[[ INPUT RECORDS open ]]

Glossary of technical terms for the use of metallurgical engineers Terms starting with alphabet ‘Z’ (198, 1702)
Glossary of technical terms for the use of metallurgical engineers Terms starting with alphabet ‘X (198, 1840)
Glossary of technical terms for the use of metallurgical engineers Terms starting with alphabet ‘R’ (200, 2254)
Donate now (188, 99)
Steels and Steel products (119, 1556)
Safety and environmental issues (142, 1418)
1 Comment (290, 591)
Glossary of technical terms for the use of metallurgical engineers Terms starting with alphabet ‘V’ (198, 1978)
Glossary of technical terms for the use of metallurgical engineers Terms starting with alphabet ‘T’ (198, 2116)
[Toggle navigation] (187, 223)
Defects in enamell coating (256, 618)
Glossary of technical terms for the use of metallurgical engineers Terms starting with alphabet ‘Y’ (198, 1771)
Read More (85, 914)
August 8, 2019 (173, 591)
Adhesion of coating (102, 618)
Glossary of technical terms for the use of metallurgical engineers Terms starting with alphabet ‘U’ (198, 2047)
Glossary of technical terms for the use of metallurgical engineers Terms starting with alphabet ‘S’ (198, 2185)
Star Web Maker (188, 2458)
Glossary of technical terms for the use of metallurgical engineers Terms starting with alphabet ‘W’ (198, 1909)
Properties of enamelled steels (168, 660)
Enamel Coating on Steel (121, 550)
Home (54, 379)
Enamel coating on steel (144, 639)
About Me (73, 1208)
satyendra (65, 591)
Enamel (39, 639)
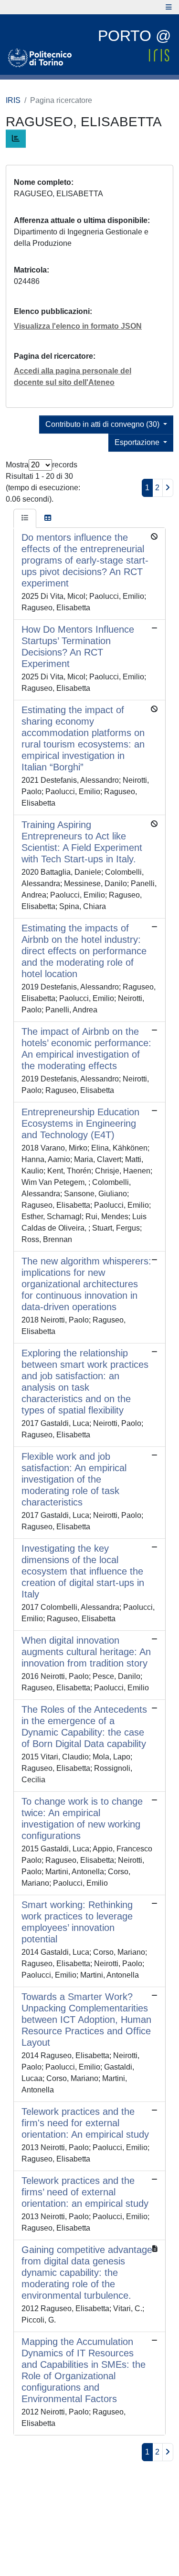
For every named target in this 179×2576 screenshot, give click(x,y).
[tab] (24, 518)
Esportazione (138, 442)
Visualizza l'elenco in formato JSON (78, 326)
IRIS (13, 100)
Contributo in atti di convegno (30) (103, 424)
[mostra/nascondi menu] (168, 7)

[[ INPUT RECORDS closed ]]

__WHAT THE EXERCISE ASKS__
Across the records, how many lines carry the word "terms"? The answer should be a number alone.

__EXERCISE ANSWER__
9